Mine water treatment could offer new solution
A pilot project undertaken by the international corporation Teck Coal Limited may be showing promise as a better long term solution for dealing with contamination from mine runoff.
In 2017, Teck opened their first full-scale saturated fill project, according to an email from Chris Stannell, a senior communications specialist with Teck.
Stannell said the company expects to invest between $850 and $900 million between 2018 and 2022 into water treatment, which includes water treatment plants in the watershed leading to the Kootenai river.
But the new process, which uses bacteria to remove contamination in the mine tailings before any runoff has entered the watershed, is working well, according to a May 2019 release from Teck.
If the project is successful, Teck will be the first company in the world to have explored and implemented the approach.
The Teck release states that the saturated rock fill facility at Teck Elkview Operations has achieved near-complete removal of selenium and nitrate from 2.6 million gallons of mine-affected water per day since January of last year.
According to a video from Teck explaining saturated fill, waste rock is returned to the coal pits left after mining and the rock material is allowed to saturate with water. Similar to the biological process in Teck’s treatment plants, bacteria within the rock pile without access to oxygen to produce carbon dioxide instead create compounds from nitrates and selenium as part of their metabolic process.
The resulting compounds are not soluble, and should not be able to leach into groundwater, according to a spokesman in the video.
“While both water treatment facilities and saturated fills use a biological treatment process, there are many potential benefits to saturated fills, including shorter schedule for design and construction, reduced complexity, and no leftover materials from the treatment process requiring storage,” Stannell said in 2018.
According to the May 2019 release, Teck is now pursuing a second phase that could double the capacity of the saturated rock fill facility, allowing the treatment of 5.3 million gallons of water per day.
“Going forward, work on the SRF will focus on proving out the results of the Elkview facility and working towards potential broader implementation of SRFs,” the release states.
Background
Coal mining in the Elk River area just north of the U.S. border with Canada has been going on for over 100 years, but in 2013 the B.C. Ministry of the Environment issued a ministerial order to Teck Coal Limited identifying selenium, cadmium, nitrate and sulphate as contaminants of concern in the Elk Valley.
The order required Teck to establish a technical advisory committee and to create a water management plan for the Elk Valley, an area identified as running from the headwaters of the Elk River to the U.S. border.
In July 2014, Teck submitted the plan to the ministry for approval.
University of Montana Senior Research Scientist Erin Sexton — who with Professor of Systems Ecology Ric Hauer first broke the news over the effect of selenium contamination on Montana wildlife — was involved in the creation of that plan, she said.
“They basically got permission for the water quality trends to continue to go in the wrong direction while they try to figure out this problem,” she said.
Sexton said that Teck is not ignoring the problem, but that she and others involved in the creation of the plan felt that Teck was able to limit the options it considered based on economics.
“I think Teck has every intent, if they’re able, of implementing a longer term solution, but the problem is that when the Elk Valley Water Plan was approved, they made choices at the very front end of those meetings that basically threw out certain options in the short term because they deemed them too expensive,” she said.
In the British Columbia process, economic and environmental feasibility are weighed equally, she said.

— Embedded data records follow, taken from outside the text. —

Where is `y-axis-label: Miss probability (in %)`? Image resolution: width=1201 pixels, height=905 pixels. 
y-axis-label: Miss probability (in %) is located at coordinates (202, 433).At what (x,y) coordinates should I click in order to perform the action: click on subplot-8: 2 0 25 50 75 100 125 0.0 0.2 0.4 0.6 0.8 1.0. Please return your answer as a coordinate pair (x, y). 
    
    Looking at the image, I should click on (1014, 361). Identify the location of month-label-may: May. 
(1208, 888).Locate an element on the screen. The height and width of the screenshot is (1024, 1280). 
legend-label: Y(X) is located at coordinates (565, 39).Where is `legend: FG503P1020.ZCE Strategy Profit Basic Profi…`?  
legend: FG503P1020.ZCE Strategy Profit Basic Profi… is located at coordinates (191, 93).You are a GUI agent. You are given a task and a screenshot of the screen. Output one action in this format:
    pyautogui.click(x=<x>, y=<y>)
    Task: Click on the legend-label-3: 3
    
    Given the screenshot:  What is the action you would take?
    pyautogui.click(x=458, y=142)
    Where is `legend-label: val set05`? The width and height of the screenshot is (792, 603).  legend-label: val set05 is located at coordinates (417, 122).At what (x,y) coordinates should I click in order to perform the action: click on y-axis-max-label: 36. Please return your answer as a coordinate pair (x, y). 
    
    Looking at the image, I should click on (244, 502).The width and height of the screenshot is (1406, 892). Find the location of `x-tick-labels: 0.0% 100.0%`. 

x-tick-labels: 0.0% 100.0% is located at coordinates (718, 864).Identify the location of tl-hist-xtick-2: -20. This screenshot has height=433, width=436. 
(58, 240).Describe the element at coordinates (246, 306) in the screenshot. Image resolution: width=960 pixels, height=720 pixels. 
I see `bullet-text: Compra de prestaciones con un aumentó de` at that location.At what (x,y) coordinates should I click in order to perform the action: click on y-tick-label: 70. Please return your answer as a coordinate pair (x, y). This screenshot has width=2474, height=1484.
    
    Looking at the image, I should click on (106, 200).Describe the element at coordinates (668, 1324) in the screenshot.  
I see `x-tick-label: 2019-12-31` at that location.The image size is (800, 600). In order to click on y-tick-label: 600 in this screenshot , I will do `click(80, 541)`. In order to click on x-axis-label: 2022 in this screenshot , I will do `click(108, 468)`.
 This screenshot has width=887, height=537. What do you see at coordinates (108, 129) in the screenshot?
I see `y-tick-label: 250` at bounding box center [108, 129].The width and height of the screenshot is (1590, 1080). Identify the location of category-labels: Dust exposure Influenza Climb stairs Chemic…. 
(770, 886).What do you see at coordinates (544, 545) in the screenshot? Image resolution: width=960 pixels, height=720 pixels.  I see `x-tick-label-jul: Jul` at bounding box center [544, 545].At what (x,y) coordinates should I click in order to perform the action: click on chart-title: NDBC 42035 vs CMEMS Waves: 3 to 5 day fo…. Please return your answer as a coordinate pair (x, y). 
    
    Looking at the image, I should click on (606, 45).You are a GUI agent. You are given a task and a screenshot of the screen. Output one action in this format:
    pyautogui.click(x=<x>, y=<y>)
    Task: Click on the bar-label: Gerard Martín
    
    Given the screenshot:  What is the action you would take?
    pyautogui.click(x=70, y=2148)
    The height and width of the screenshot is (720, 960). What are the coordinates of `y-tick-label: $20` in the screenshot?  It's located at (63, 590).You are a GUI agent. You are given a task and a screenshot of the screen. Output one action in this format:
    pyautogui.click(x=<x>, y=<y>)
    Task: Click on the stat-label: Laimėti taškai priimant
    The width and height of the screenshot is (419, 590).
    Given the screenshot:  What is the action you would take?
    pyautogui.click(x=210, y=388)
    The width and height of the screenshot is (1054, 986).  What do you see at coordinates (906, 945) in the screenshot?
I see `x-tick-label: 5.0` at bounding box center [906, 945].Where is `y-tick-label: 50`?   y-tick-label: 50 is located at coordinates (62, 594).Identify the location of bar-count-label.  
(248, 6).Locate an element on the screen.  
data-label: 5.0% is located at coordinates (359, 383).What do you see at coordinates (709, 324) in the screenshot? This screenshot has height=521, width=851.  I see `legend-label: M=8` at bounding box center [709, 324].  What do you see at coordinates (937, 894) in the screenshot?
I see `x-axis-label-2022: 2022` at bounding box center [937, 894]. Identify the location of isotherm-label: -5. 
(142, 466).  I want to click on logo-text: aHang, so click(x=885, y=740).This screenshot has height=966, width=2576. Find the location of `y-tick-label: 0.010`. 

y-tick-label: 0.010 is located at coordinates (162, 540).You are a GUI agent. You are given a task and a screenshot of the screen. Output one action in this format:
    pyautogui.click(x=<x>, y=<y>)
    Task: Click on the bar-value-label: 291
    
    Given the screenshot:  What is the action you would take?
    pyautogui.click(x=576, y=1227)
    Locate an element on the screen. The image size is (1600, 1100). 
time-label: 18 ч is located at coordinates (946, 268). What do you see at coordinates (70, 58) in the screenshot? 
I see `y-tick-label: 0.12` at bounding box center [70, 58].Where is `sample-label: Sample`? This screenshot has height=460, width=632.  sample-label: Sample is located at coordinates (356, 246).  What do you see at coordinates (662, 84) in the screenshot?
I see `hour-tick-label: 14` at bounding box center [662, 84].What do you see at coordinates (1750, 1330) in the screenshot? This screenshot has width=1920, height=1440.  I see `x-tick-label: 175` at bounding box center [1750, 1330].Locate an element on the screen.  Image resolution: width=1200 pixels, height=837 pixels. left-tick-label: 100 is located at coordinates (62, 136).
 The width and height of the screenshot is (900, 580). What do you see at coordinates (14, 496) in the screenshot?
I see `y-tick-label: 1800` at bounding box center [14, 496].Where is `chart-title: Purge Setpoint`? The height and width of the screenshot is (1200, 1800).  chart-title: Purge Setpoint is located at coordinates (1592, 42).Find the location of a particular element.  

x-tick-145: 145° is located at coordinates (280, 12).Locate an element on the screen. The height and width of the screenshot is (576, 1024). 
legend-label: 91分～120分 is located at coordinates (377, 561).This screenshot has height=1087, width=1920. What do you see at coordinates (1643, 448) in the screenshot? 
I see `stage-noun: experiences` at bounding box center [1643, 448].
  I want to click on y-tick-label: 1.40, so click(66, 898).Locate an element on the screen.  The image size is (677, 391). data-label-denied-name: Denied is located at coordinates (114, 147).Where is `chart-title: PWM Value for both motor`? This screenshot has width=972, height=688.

Sextin said that the key problem is not whether or not Teck is doing something, or even whether the technologies they are exploring might work. The problem lies with the British Columbia process and that the provincial government allowed Teck to move forward with current and expanded operations without proving first that their solution would work.
“They had a really important point in time when they could have said, ‘OK, we’re going to press pause, we’re not going to approve the expansion of these mines, and we’re going to wait until you guys demonstrate the technology to mitigate,’” she said.
There is no dispute among parties that selenium contamination in particular is still a concern.
However, while Montana has a limit on selenium in lakes and rivers of 5 micrograms per liter (.005 mg/l), and Teck’s plan addresses attempts to meet the British Columbia limit of 2 micrograms, the U.S. EPA limit of 1.5 micrograms comes closer to what some studies indicate is needed, Sextin said.
Selenium contamination is further complicated by the fact that the impacts based on concentration are still being studied.
Sexton said that in places such as Lake Koocanusa where the water isn’t flowing through quickly, much lower levels may produce the same detrimental effects — such as deformation and reproduction interference and potential collapse — as higher levels would in the river.
In addition, while Teck’s approaches have yet to prove they can prevent increases in contamination or keep contamination beneath British Columbia’s mandates, the contamination from Teck’s facilities is accounting for the entire permitted “load” on the Elk Valley watershed, she said.
As a result, if another company with a proven technology were to try to open up a mine in the same watershed, they could potentially be kept from starting operation if they were not allowed to add to the load, she said.